**Action item**
Count every line in the data below that includes "height", and give only the result.

[Records from a dataset]
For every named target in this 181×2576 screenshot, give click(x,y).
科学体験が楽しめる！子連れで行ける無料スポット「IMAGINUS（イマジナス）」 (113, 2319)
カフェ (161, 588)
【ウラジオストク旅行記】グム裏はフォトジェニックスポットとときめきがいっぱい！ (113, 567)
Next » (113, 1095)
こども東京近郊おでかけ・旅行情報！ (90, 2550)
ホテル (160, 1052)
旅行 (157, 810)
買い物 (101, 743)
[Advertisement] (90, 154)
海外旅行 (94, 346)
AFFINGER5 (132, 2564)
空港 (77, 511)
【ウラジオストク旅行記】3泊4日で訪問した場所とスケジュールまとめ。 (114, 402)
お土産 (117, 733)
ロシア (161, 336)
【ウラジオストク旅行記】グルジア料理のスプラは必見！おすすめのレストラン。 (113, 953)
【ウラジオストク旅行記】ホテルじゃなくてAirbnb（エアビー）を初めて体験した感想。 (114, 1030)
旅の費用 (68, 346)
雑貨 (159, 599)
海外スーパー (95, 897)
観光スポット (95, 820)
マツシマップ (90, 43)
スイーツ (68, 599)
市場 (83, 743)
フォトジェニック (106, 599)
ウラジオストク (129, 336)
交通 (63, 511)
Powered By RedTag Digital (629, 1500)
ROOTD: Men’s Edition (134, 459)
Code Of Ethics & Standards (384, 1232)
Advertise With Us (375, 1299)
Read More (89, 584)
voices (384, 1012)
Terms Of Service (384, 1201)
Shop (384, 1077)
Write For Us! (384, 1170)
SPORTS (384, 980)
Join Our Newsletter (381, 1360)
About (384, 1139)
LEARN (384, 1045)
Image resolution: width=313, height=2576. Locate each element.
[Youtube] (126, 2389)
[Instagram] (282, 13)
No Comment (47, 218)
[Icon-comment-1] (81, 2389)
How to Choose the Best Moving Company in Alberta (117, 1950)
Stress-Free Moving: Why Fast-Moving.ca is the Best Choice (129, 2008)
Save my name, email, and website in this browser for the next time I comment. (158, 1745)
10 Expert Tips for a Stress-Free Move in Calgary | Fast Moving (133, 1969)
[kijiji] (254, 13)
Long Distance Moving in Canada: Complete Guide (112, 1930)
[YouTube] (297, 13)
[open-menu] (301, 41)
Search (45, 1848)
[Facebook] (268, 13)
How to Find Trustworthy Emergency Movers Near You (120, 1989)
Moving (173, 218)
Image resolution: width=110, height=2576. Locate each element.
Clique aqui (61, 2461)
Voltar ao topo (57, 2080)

**Result of the exercise**
2